Entries shown:
↓

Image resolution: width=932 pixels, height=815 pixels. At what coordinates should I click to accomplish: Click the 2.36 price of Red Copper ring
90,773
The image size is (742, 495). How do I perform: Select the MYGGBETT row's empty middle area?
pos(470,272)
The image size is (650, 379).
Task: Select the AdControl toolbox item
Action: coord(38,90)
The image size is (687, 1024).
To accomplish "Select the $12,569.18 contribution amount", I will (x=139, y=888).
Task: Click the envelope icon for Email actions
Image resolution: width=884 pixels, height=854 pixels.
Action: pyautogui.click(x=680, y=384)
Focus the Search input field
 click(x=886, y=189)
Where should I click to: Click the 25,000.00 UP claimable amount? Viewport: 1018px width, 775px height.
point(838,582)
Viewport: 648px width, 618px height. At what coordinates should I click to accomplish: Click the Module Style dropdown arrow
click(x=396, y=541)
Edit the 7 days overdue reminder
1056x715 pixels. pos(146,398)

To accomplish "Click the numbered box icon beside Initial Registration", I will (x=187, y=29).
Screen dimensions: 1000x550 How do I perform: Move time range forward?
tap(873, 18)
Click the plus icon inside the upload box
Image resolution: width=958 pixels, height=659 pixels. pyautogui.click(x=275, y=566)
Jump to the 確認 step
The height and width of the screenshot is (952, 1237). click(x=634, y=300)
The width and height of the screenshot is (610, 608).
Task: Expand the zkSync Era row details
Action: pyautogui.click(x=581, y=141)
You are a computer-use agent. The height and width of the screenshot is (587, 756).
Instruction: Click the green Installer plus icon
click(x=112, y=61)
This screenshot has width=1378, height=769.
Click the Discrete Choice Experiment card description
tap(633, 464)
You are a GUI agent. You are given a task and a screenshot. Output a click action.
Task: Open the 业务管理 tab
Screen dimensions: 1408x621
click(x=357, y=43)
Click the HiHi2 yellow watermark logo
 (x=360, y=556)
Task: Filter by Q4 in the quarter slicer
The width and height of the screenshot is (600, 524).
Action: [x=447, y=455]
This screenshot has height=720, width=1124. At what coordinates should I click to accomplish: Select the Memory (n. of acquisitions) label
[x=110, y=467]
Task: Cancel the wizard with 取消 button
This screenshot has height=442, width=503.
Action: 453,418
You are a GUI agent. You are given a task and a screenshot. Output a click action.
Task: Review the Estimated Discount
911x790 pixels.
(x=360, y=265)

↑

Within the listing above, work out the number of lines that hold "will", and give that number alone.

2